Please pick up the passage below on penalties under Canada's oil and gas operations law and continue it from its last sentence. The data after that passage is not part of it.
[Opening EXTRACT TO READ section]
The violation of any specified provision of the Canada Oil and Gas Operations Act, 1999 , or any of its regulations may result in a penalty. Such violations include failure to comply with any term, condition, or requirement of an operating license or authorization or any approval, leave, or exemption granted under the act. Under Paragraph (1)(b), the penalty for a violation should not be more than Can$25,000 (about US$20,000 as of September 2021) for an individual and Can$100,000 (about US$79,000 as of September 2021) for any other entity.

Canada Oil and Gas Operations Administrative Monetary Penalties Regulations (Federal-SOR/2016-25) establish administrative monetary penalties to provide regulatory agencies with an enforcement tool to complement other types of sanctions, such as notices of noncompliance, orders, directions, and prosecution. The process for imposing administrative monetary penalties is similar at both the federal and provincial levels. The CER website provides a record of the sanctions imposed via a downloadable spreadsheet and an interactive tool. Compliance measures reported include administrative monetary penalties and other measures.

The Environmental Enforcement Act, 2010, enhanced the enforcement tools and penalty regime by adding ranges for fines tailored to different offenses. It also introduced minimum fines and increased maximum fines for serious offenses. The Environmental Violations Administrative Monetary Penalties Act, 2009, details environmental administrative monetary penalties.

Nonmonetary Penalties

According to the Canada Oil and Gas Operations Act, 1999 , the CER may suspend or revoke an operating license or an authorization for failure to comply with, contravention of, or default in respect of a fee or charge payable per the regulations made under Section 4 or a requirement undertaken in a declaration referred to in Subsection 5.11.
[Closing EXTRACT TO READ section]
[Opening DATASET EXTRACT section]
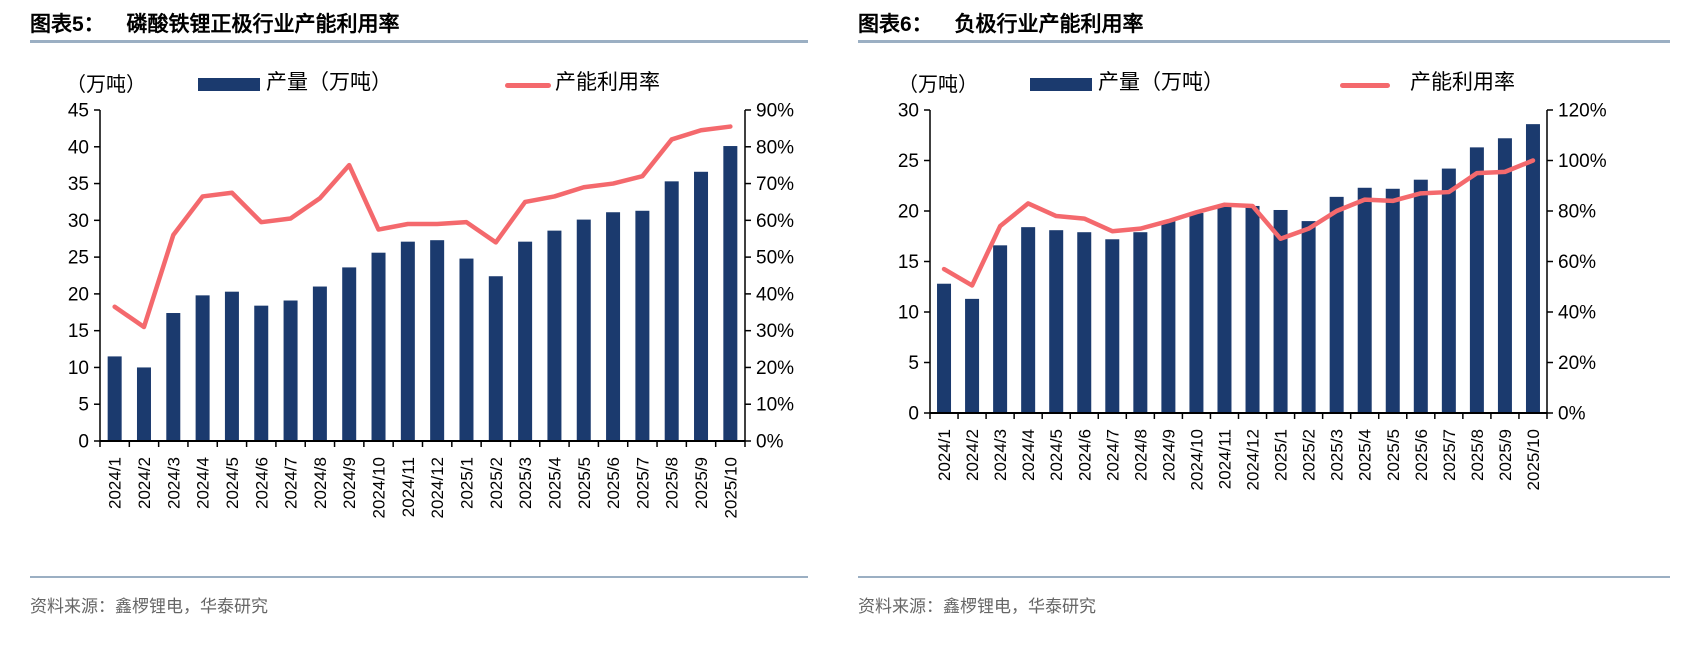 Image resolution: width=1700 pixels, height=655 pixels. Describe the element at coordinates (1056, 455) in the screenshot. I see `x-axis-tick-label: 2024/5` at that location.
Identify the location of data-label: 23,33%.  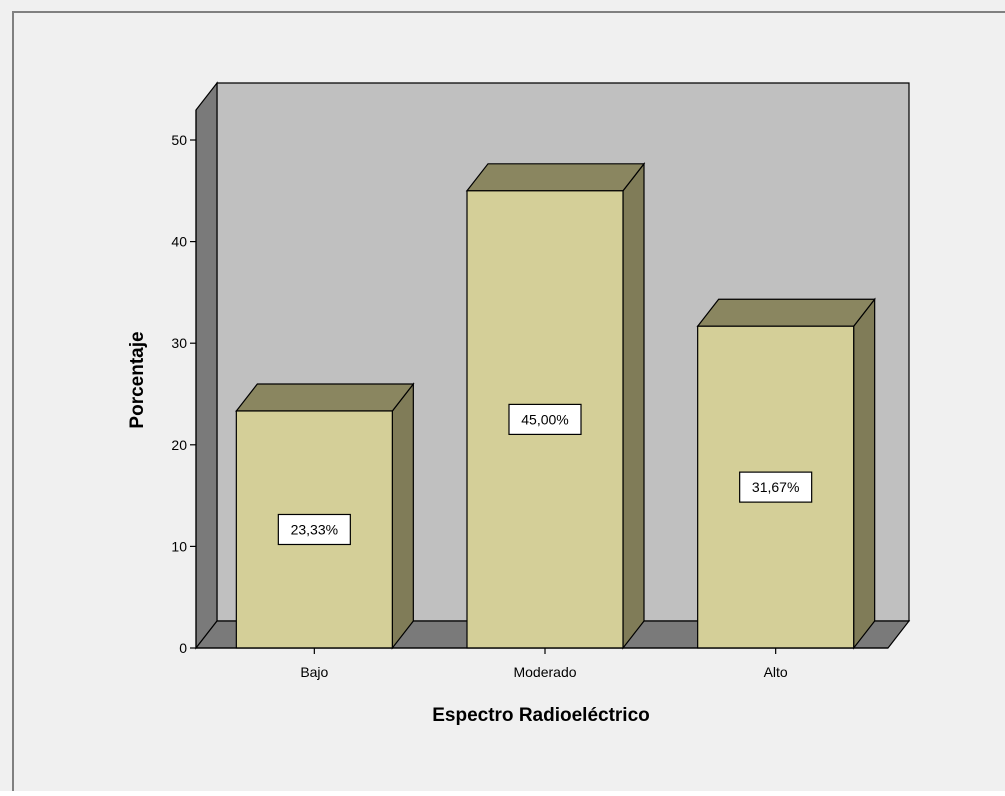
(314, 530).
[Closing DATASET EXTRACT section]
▶ _ANSWER_
Enabling Framework

Performance Requirements

No evidence regarding federal performance requirements could be found in the sources consulted. However, provincial regulators provide detailed guidance on the performance of oil and gas operations, including flaring and venting.

Fiscal and Emission Reduction Incentives

Resource owners in Canada (the federal or provincial government, private freehold owners, or First Nations) generate revenues primarily through royalties and taxes paid to them by developers from selling extracted oil and gas. Royalties can be up to 45 percent in federal onshore and offshore fields. No evidence regarding federal fiscal and emission reduction incentives could be found in the sources consulted. However, provinces have fiscal incentive programs, such as royalty waivers to induce gas capture, thereby reducing flaring and venting (see the case studies on Alberta, British Columbia, and Saskatchewan).

Use of Market-Based Principles

In October 2016, the federal government published the Pan-Canadian Approach to Pricing Carbon Pollution, which established the federal benchmark for the 2018–22 period. In December 2016, Canada’s First Ministers adopted the Pan-Canadian Framework on Clean Growth and Climate Change , which required all provinces and territories to implement carbon pollution pricing systems by 2019. Under the federal legislation, the Greenhouse Gas Pollution Pricing Act, 2018, the federal government introduced a two-part carbon pricing scheme: a fuel charge and an output-based pricing system (OBPS). The fuel charge started with a carbon price of Can$10 (about US$7.9 as of September 2021) per tCO2e, increasing to Can$30 (about US$24 as of September 2021) in 2021 and Can$50 (about US$39 as of September 2021) by 2022. The federal benchmark is updated to have an initial carbon price of Can$65 (about US$47.8 as of May 2023) in 2023, and this price is to increase by Can$15 (about US$11) every year to reach Can$170 (about US$125) in 2030 . This price applies in all provinces that do not set their own prices.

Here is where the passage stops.